Regimes have learned they have good reason to believe that they can wait out mass protests. They have little to fear by way of international pressure, and know that militarization or escalation of the protests would play into their hands. And they know that drawing things out helps them to use their institutional power to chip away at the cohesion and enthusiasm of their popular rivals, while publics get tired of protestors, craving a return to normality. While regimes using violence indiscriminately risk fueling outrage and bringing even more people into the streets, they are skilled at slow attrition through arrests, intimidation, news blackouts, and targeted killings.

Algeria’s regime has clearly banked on its ability to sustain a status quo of regular demonstrations with steadily mounting repression and a façade of democratic elections. Iran’s regime cracked down hard, and decisively, at great human cost. The indifference of Iraqi and Lebanese elites to the urgency of the situation that exists in each country seems equally clear. However, it is less justified as the risks of economic collapse rise in Lebanon, or as mounting violence threatens to tip over into civil war in Iraq.

Nobody has a realistic notion of how to reform the corrupt, entrenched sectarian systems in Lebanon and Iraq, or how to push the military from its position at the core of the Algerian state. Protestors have shown few signs of demobilizing or of being willing to accept compromise solutions. But it is difficult to sustain hope indefinitely. In Algeria and Iraq there are worrying signs of fragmenting movements and violent eruptions—as well as ample opportunities for provocateurs keen to push the political moment down such paths.

This year’s protestors have learned that taking up arms is likely the kiss of death for their movements. Violence invites regime retaliation, loses international support, and alienates mainstream citizens who are otherwise sympathetic to the demands of protestors. Perhaps that is due to the recent memory of extreme violence. Or perhaps it is due to the internalization of the lessons from Syria and Libya. Either way, to this point the commitment to nonviolence has remained remarkably consistent and disciplined considering the amorphous nature of the protest movements.

As the stalemates grind on, however, the incentive for regimes to use violence grows, whether to clear the streets or to goad the protestors toward violent reactions that would justify a sweeping crackdown. The effects of such violence would be unpredictable. The brutality of the Sudanese regime’s clearing of a sit-in backfired, turning global public opinion against it while infuriating many “on the fence” citizens. Iran’s massive, fierce crackdown combined with an internet shutdown appears to have been more successful in the short term, but did nothing to address underlying grievances.

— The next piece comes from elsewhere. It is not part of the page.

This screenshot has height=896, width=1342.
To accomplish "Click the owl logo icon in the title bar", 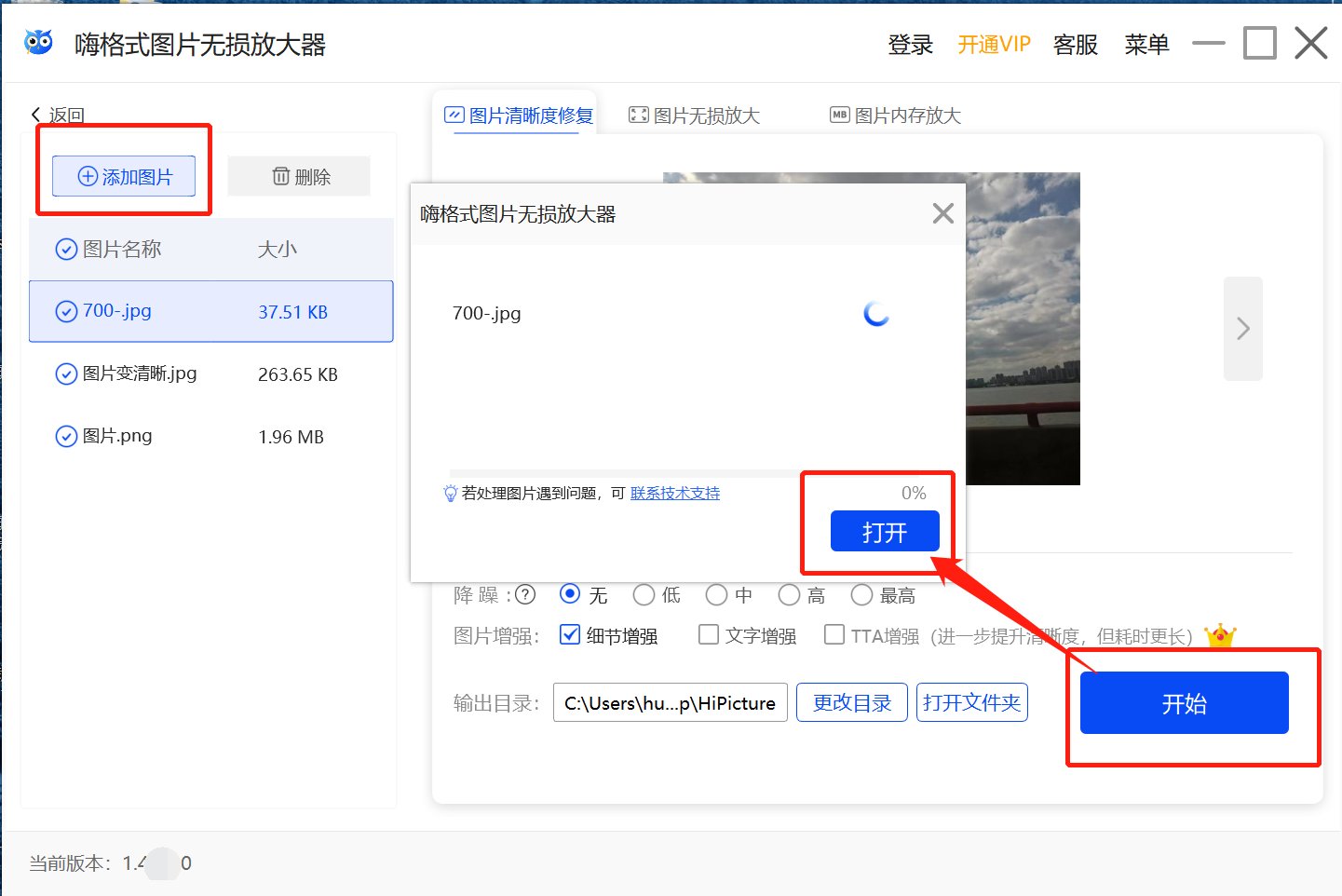I will click(x=38, y=42).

Violence between protestors and militias has increasingly disrupted Iraqi demonstrations, with some troubling signs of opposition groups fighting back in dangerous ways.

What will this mean in the end? It is critical to not conflate success and regime change. Even where demonstrations have proven unable to topple regimes, they have clearly transformed social and political life in fundamental and profound ways. The cultural revivals and exhilarating public laboratories of new political ideas are as fertile in Beirut and Baghdad as they were in Khartoum and Algiers. What has taken place in 2019 should be seen not as a second wave of turbulence after the failure of 2011. It should be seen as just one more episode in a long political struggle with many more episodes to go.